**INSTRUCTIONS TO FOLLOW:** Output every line of text in the entries below verbatim, omitting the pictures.

RECORD EXTRACTS start

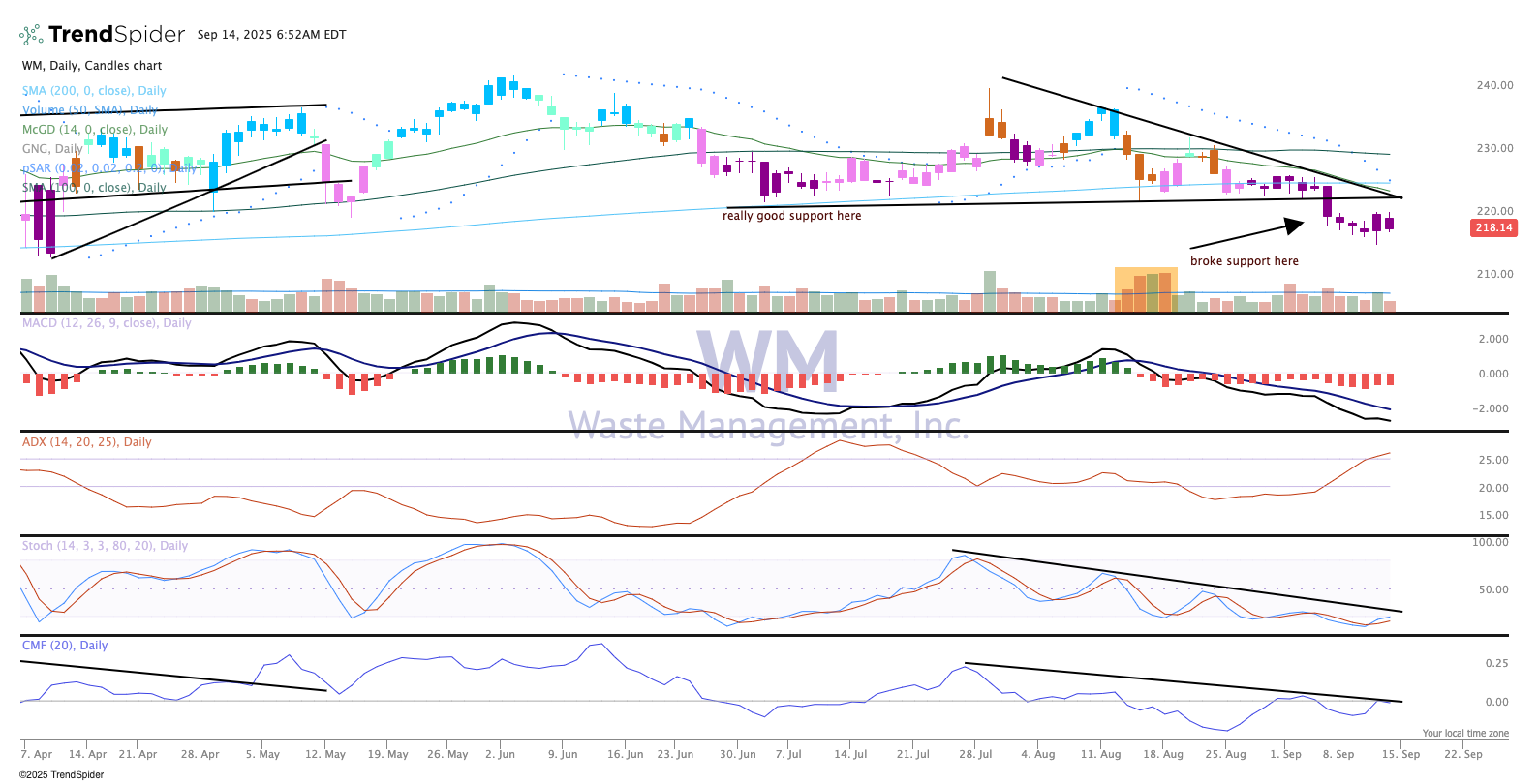The height and width of the screenshot is (784, 1538).
Task: Click the pSAR indicator label
Action: click(108, 168)
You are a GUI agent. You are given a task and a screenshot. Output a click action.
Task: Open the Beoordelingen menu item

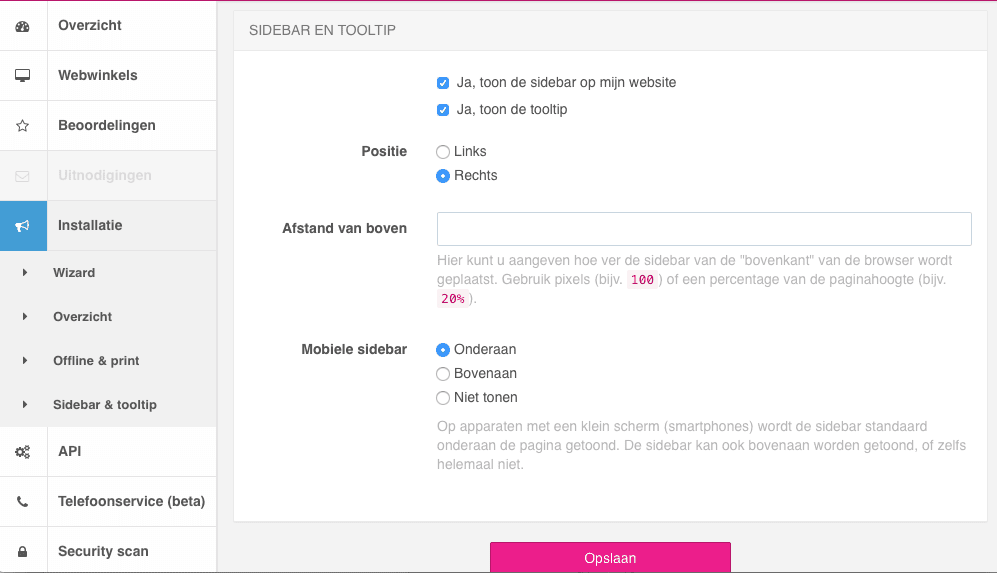coord(107,126)
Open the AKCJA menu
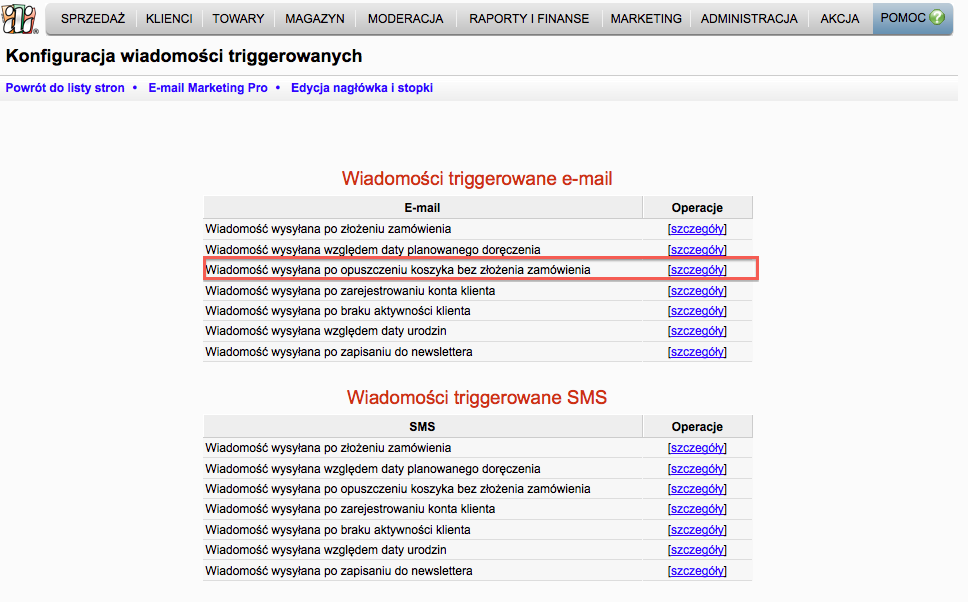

RECORD EXTRACTS end

**RESPONSE TO THE EXERCISE:**
The height and width of the screenshot is (784, 1538).
Task: Click the pSAR indicator label
Action: click(108, 168)
You are a GUI agent. You are given a task and a screenshot. Output a click action.
Task: Open the Beoordelingen menu item

coord(107,126)
Open the AKCJA menu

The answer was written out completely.